Wrapped in sailcloth, lashed to lead and prayer--.
Now whisper:
what the sea takes,
let the sea hold.’

Taste the wind, Magellan! Breathe the blast!
It’s asking—How much can the future hold?

Well, the future holds quite a bit for Magellan and his fellow travelers, both sailors and those harriers of consciousness, Hill and his readers. The poet, in fact, makes this a voyage of enlightenment, where Magellan and Hill both transcend themselves and ride the waves together as their fates unravel.

From desperate storm to desperate storm, tension building, Magellan’s crews fight their way forward through the South Atlantic. The flagship Victoria becomes almost a mystical symbol. Hill imagines the scene,

All night, on deck, blind watchmen lost beneath
capotes do mar, blue cloaks, blue capes of storm.

Our bloodied iron hooks tore tasteless flesh.
The ring of sharks could not contain the storm.

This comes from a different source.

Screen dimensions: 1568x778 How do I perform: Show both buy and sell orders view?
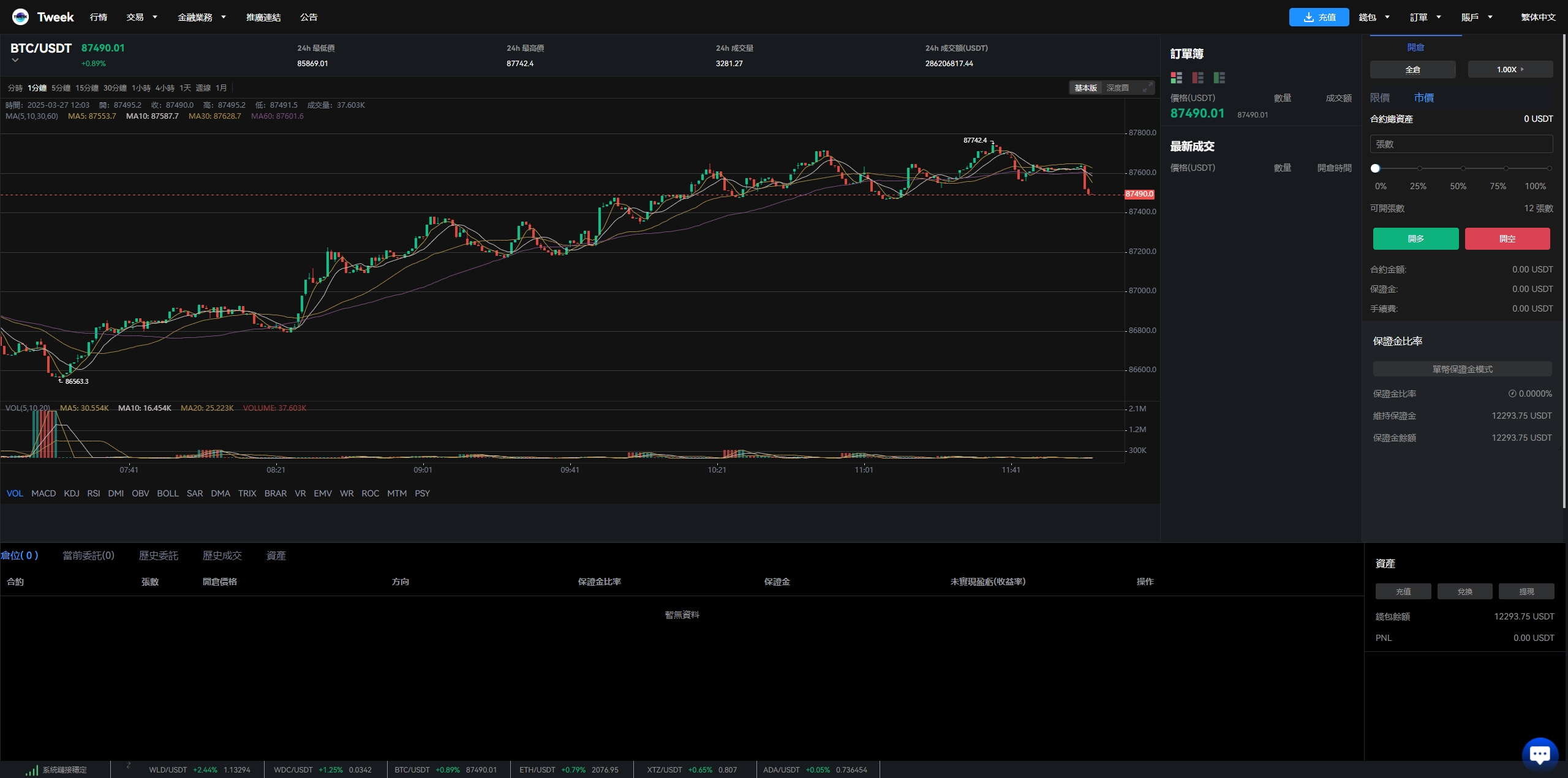click(1176, 78)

Strike each sail! Strip each trembling spar!
A sailor casts no shadow in a storm.

Which unseen, on board saint is this
Who closes the invisible gates of storm?

A plume of fire, Magellan? A covenant?
Victoria’s mast, a candle in the storm?


Asea, the world looks different, is different. Ships become islands of solidity. Everything else exhibits constant change, breeds illusion. Men see what they want to see. In the opening of The Tenth Reverie of Magellan the poet explains,

Bellowed out by surf there is an island.
Sailors, plug your ears! There is no island.

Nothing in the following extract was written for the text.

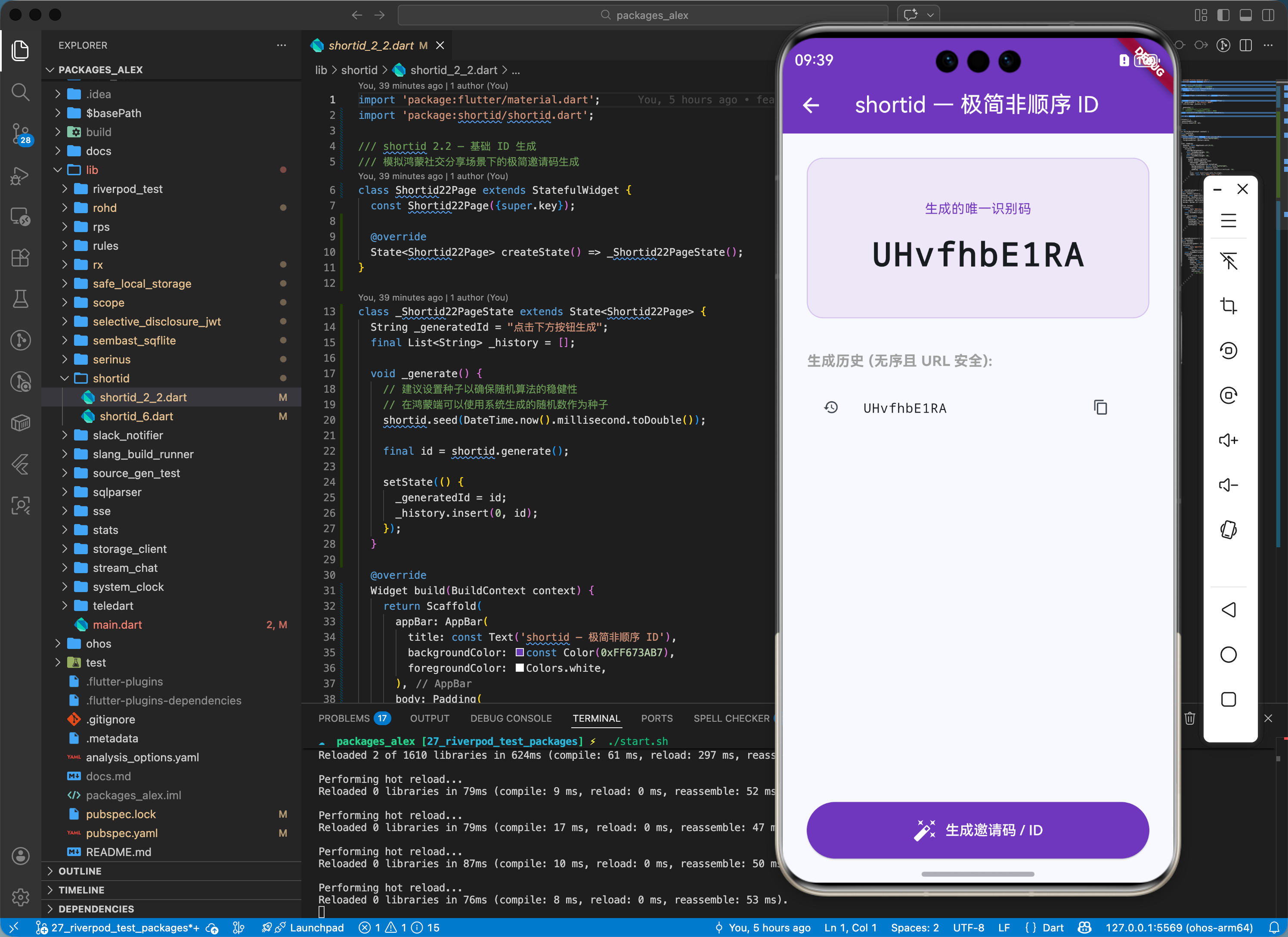Expand the OUTLINE section
Screen dimensions: 1288x937
pyautogui.click(x=80, y=871)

Why do we call it Earth instead of Ocean?
Do we dream these whitecapped waves are windward islands?

The weakest lie on deck all night, and count:
two luminous clouds, a billion brilliant islands.

Hill outdoes himself with a dramatic description of Magellan’s last stand. Metaphysical imagery and the ghazal’s insistent repetition work wonders. This scene in the Twenty-First Reverie is my favorite,

Low tide. Our longboats languish far from shore.
My senses dive, though into shallows dropped.

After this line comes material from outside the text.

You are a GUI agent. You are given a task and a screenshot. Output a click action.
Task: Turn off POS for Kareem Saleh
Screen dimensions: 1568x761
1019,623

Knee deep in blood, beset on every side,
not once, but twice the Captain’s helmet dropped.’

Red brine fountain of my limb-lopped trunk,
Flush these breakers as they crest and drop!

I am the coral cave where the wronged Christ rots.
I am the cross from which the downed Christ drops.

Two pylons dream a gateway underwater.
A rising bridge is now a bridge that drops.

You still have eyes, Magellan? Witness then
how every fragment of the shattered drops.

After Magellan’s death in battle, he continues in the third section as a somewhat altered narrator. Hill’s own voice, speaking through him, becomes stronger and both voices merge into a more cosmic (read oceanic) consciousness. The Twenty-Fourth Reverie describes in evocative language the post-battle scene as Magellan’s sailors consolidate their force by destroying one of their own ships,

Bright feathers fall, I float through, as I turn.
From nothing into nothingness, I’m turned.

Conception will burn! In polished seaglass,
gulls of far-flung flame will wheel, and turn.

What shapes of scuttled ships, of men unloved,
complete these clouds behind me when I turn?

Rage once bade fling my useless maps
into the sea—not knowing where to turn.

Magellan is reviled by most of his surviving crew and the Spanish king after the completion of his epic voyage. Then the official chronicler of the voyage finally makes his report and the explorer’s side of the story gets out. Acclamation follows. But this hardly matters to the poet. Magellan’s victory, as related by Hill, has become another thread in mankind’s complex tapestry, a tapestry stretched into a map of unconscious beauty and intrepid, timeless spirit.

Between the disarming visuals and the verbal variations I know of no better introduction to humanity’s unknowable spin and orientation than this collection of exploration reveries. R. Nemo Hill has stretched his poetic anchor line.